If you Google the phrase “the world’s best office”, Google does something rather peculiar and returns results for the “coolest office”.
This isn’t an error on the part of the search engine, but instead it’s that the perception of reality regarding offices seems to be that the coolest offices are, by default, the very best ones. In any other context, that statement would be perceived as strange. A Google search on the world's best footballer would never lead to Carlos Valderrama.
If you switch to Google images, things become even clearer.

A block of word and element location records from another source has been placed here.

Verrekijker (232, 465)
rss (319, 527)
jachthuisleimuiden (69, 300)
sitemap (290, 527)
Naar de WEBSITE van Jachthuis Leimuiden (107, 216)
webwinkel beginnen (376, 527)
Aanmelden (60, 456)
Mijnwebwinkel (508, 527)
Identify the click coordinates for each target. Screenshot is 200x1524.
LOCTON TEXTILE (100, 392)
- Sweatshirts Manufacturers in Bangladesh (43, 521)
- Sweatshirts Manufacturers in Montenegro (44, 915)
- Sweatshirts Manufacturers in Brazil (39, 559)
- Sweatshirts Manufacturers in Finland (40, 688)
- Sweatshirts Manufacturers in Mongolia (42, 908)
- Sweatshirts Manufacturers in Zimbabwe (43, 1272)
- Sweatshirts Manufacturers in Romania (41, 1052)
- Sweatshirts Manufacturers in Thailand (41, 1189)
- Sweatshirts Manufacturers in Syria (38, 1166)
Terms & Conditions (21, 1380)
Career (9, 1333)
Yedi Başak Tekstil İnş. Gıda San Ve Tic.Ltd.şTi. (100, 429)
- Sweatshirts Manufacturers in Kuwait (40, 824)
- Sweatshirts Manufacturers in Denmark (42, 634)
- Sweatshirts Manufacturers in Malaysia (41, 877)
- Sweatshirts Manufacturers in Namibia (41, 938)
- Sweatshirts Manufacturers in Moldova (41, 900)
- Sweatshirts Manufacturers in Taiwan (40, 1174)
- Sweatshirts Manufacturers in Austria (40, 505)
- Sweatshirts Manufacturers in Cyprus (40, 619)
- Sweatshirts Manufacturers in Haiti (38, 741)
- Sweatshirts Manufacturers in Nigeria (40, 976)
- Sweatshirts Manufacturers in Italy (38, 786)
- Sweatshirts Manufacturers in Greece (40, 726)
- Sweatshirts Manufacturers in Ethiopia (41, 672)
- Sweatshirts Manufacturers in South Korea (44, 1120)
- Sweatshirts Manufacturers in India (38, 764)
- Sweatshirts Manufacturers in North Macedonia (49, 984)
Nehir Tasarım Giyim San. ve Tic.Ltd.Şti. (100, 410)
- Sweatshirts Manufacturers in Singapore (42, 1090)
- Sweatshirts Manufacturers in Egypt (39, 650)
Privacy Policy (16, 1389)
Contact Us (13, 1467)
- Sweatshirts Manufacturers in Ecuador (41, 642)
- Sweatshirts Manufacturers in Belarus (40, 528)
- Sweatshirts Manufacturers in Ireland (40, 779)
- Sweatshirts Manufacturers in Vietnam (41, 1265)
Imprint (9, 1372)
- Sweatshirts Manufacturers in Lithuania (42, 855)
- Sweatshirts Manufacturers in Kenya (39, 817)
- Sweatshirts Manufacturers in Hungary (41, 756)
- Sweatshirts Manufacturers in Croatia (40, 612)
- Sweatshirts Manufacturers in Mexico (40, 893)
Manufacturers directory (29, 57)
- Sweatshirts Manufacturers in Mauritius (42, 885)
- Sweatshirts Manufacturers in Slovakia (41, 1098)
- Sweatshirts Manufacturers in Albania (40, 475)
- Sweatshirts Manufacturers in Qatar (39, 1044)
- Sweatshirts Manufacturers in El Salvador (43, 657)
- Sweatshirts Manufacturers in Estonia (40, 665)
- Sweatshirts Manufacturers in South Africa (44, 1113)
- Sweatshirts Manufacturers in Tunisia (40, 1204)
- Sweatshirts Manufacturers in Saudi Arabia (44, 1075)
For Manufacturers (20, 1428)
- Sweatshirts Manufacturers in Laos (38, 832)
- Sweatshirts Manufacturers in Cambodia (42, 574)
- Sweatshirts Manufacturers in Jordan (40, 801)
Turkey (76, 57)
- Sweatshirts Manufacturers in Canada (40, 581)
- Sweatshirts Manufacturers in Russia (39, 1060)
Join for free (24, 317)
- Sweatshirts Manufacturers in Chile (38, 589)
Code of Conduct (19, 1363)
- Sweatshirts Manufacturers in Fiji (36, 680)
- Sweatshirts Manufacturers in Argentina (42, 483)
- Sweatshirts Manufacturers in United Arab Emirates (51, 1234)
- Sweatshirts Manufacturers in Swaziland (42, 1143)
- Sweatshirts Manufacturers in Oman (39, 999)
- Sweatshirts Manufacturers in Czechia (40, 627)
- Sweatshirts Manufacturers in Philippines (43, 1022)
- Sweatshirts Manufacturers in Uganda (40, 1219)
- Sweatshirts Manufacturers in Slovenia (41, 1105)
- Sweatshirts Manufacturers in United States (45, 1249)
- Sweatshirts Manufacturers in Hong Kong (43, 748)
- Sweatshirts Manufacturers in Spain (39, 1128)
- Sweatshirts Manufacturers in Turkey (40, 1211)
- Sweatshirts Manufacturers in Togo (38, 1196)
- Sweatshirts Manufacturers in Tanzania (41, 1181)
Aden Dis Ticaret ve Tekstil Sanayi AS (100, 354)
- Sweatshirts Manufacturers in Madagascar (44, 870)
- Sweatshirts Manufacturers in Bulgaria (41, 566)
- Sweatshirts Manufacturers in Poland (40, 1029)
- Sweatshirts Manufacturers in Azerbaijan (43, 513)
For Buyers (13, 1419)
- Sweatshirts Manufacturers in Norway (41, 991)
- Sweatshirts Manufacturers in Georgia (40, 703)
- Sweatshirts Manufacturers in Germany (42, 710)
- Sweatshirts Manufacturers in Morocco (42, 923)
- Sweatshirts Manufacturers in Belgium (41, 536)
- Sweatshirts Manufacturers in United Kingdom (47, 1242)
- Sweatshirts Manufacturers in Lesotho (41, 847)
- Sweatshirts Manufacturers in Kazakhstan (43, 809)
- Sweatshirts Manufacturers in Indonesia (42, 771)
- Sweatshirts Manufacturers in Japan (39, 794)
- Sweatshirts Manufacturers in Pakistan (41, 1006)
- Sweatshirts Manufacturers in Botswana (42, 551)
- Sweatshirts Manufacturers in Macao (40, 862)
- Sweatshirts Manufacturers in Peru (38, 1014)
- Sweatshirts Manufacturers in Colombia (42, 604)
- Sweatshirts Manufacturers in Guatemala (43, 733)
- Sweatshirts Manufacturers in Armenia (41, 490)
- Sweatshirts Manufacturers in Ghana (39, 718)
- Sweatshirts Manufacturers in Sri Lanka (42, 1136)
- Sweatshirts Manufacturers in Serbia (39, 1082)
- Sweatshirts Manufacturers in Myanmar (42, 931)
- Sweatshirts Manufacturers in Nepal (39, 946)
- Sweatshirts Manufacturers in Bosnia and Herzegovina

The majority of the images above show fancy lounge areas, entrances or conference rooms. They’re all visually pleasing, but it must be stressed that the important spaces in an office are where the work is done, and it’s telling that no one is actually doing any work in these images. This suggests that the ‘coolest’ offices might admittedly look fantastic, but are they conducive to a productive workplace?
My name is Patrik Arnesson. I’m the CEO and Co-founder of Football Addicts, creators of live score and fan opinion app Forza Football, and this is a blog series that charts our company’s journey in creating the world’s best office. We embarked back in the summer of 2014, and it’s turned out be far more difficult than we initially expected. It was an expensive, time consuming lesson and we’ll share all the steps of the process, as well as all of the dos and don’ts, in this blog series.
There are many office awards for the best offices around the world, but the problem is that the judges are trying to do the impossible. The only people who can evaluate an office’s credentials are those who are actually working there. The definition of ‘best’ is for the employees to decide, because rather than visiting the office once for a special tour and demonstration, they’re going to be spending a considerable amount of their time in it.
When I’ve told people that we are going to create the world’s best office, they look at me like I’m an arrogant Swede. This is because people tend to think that:
1. In this context: the word ‘best’ equals ‘cool’, or the most expensive.
2. The judge will be a high-end architecture magazine, and not the employees themselves
Imagine a situation in which an external group of people decides what’s right or wrong with your workplace, and you’re not given a voice at all. Clearly, this is not the right way to go.
When you involve the employees in every part of the process, you realise that it’s achievable to create the world’s best office. Because in the end, what defines the best office is how well equipped it is for the employees to perform at their absolute best and reach their full potential.
“We want to build the world’s best football mobile app, and we’ll need the world’s best environment for creating this.”